Aktualisiert 01.08.2006 17:31

Israel bombt und verweigert Hilfskonvois die Durchfahrt

Bei der Schlacht um die Grenzstadt Ainta al Schaab im Süden Libanons meldet die Hisbollah, 35 israelische Soldaten getötet zu haben. Derweil verweigert Israel Hilfskonvois für die notleidende Zivilbevölkerung die Durchfahrt.

Dies meldete Al Manar, der Fernsehsender der schiitischen Miliz heute Nachmittag. Wegen permanenten Beschusses habe Israel seine Verletzten vorerst nicht bergen können. Auch andere arabische Satellitensender zeigten Live-Bilder von der Schlacht. Diese liessen darauf schliessen, dass die israelische Artillerie die Stadt unaufhörlich unter Feuer nahm - offenbar um den Bodentruppen beim Vormarsch Deckung zu geben.

Derweil haben die internationalen Hilfsorganisationen in Libanon ihre Bemühungen für die leidende Bevölkerung im umkämpften Süden des Landes verstärkt.
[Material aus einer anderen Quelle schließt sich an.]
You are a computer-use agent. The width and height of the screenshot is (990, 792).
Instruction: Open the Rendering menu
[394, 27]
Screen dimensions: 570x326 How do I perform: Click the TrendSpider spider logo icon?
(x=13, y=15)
Allerdings wurden die Bemühungen behindert - laut der UNO durch israelische Streitkräfte.

Das Welternährungsprogramm der Vereinten Nationen (WFP) warf am Dienstag den israelischen Streitkräften vor, die Organisation bei der Verteilung von Hilfsgütern im Südlibanon zu behindern.

Von 18 Lastwagen mit Lebensmitteln und sonstigen Hilfsgütern, die für drei Dörfer in der Krisenregion bestimmt waren, sei nur sechs die Durchfahrt erlaubt worden. Bereits am vergangenen Sonntag hätten die israelischen Truppen erstmals einen WFP-Hilfstransport gestoppt, teilte die Organisation in Rom mit.
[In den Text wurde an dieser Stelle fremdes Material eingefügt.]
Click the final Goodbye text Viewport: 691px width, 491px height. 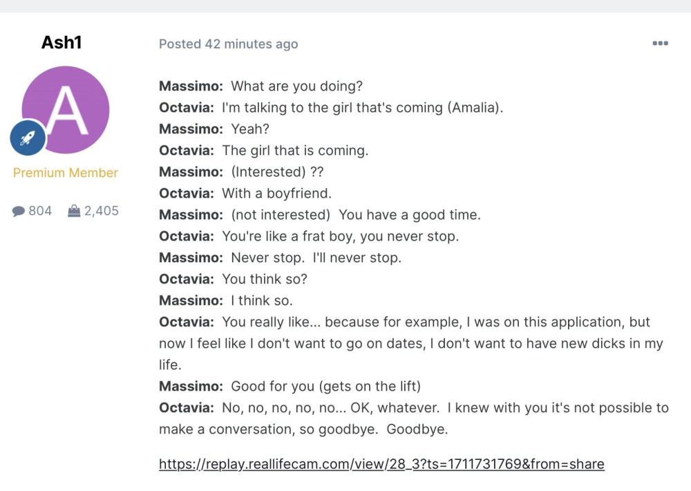click(417, 429)
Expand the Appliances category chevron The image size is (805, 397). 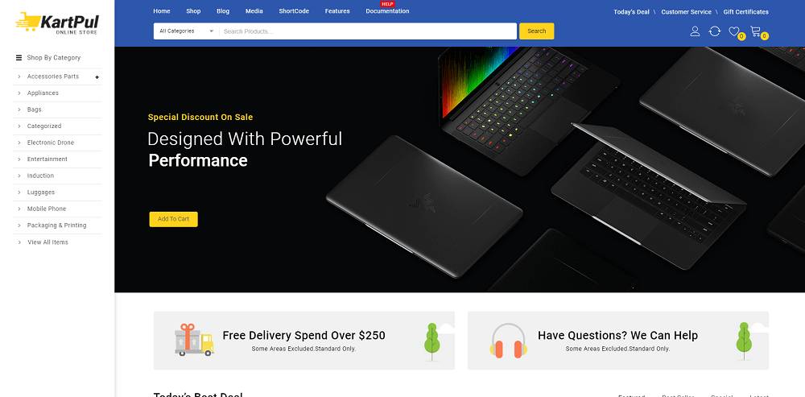[19, 93]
«Wir fühlen uns zunehmend frustriert darüber, dass unsere Konvois behindert werden, denn die Menschen im Südlibanon haben bald keine Lebensmittel, kein Wasser und keine Medizin mehr», sagte WFP-Experte Amer Daoudi. «Es gibt viele Arme, Kranke und Alte, die ihre Häuser nicht verlassen konnten.»

Er rief alle Parteien des Konflikts dazu auf, die Konvois nicht zu blockieren, da sonst eine noch grössere Tragödie und noch schlimmeres Leid drohten, als es ohnehin schon gebe, wie die Deutsche Presse Agentur dpa schreibt.

Das WFP hatte vor wenigen Tagen seine Hilfslieferungen in die Krisenregion nach Südlibanon verstärkt. Auch das UNO- Flüchtlingshilfswerk (UNHCR) versuchte, von der von Israel am Montag angekündigten Feuerpause von 48 Stunden zu profitieren.

Die Lage sei «noch nicht ganz sicher», erklärte UNHCR- Mitarbeiterin Astrid van Genderen Stort telefonisch aus Beirut. UNO- Kovois seien bereits unterwegs nach Kana und Bint Dschbeil, zwei der am schlimmsten zerstörten Dörfer im Süden, sagte sie gegenüber der Nachrichtenagentur SDA.

Verteilung koordinieren

Bisher habe das UNHCR die Hilfsgüter lediglich in kleinen Mini- Bussen in die Dörfer bringen können. Für die Verteilung sei die Lage jedoch zu gefährlich gewesen. Durch die Feuerpause hofft das UNHCR, auch die Verteilung koordinieren zu können.

Ein Hilfskonvoi des libanesischen Roten Kreuzes erreichte am Montag das umkämpfte Dorf Bint Dschbeil. Die Helfer wollten kranke und betagte Zivilisten aus der Ortschaft evakuieren, berichtete ein AFP-Reporter. In den Konvoi hatten sich auch Ambulanzen der libanesischen Zivilverteidigung eingereiht.

Suche nach Toten

Daneben begannen Helfer in den zerstörten Dörfern nach Dutzenden von Todesopfern der Kämpfe zu suchen. Der libanesische Gesundheitsminister Mohammed Chalifeh gab die Zahl der noch nicht geborgenen Leichen mit 200 an.